**WRITTEN PROBLEM**
Give every line of the data from the line containing "This screenshot has width=783, height=402." through the line containing "click(x=28, y=8)", both included, as a JSON list of strings with one string per line and blank lines omitted.

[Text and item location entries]
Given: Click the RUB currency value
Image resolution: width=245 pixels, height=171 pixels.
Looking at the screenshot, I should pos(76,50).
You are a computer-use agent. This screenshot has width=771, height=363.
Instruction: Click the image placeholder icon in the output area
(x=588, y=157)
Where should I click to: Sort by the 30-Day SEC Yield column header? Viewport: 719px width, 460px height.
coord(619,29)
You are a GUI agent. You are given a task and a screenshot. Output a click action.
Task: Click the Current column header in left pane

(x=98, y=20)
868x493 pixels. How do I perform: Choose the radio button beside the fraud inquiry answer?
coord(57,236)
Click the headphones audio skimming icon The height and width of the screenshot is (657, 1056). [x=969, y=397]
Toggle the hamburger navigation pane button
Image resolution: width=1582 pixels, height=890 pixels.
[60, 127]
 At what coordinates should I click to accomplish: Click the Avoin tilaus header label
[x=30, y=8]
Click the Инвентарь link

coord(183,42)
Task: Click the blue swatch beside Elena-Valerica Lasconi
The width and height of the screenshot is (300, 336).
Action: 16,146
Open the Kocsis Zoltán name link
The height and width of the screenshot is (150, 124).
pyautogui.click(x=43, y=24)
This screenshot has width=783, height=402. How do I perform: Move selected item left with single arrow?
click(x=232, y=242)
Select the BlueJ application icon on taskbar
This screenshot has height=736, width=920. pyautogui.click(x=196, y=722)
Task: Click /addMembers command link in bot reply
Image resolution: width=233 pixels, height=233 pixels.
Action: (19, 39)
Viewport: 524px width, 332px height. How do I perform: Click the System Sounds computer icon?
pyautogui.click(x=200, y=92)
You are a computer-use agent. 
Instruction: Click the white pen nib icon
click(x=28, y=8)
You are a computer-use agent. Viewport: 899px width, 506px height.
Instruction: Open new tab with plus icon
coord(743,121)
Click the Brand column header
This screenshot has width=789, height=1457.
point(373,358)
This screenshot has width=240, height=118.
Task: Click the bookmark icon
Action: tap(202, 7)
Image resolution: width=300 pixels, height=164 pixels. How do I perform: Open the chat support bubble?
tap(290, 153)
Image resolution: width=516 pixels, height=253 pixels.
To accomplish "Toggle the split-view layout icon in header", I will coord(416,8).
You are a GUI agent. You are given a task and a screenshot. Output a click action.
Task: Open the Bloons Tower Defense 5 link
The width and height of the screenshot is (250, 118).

**RESPONSE TO THIS TASK**
[
  "This screenshot has width=783, height=402. How do I perform: Move selected item left with single arrow?",
  "click(x=232, y=242)",
  "Select the BlueJ application icon on taskbar",
  "This screenshot has height=736, width=920. pyautogui.click(x=196, y=722)",
  "Task: Click /addMembers command link in bot reply",
  "Image resolution: width=233 pixels, height=233 pixels.",
  "Action: (19, 39)",
  "Viewport: 524px width, 332px height. How do I perform: Click the System Sounds computer icon?",
  "pyautogui.click(x=200, y=92)",
  "You are a computer-use agent. ",
  "Instruction: Click the white pen nib icon",
  "click(x=28, y=8)"
]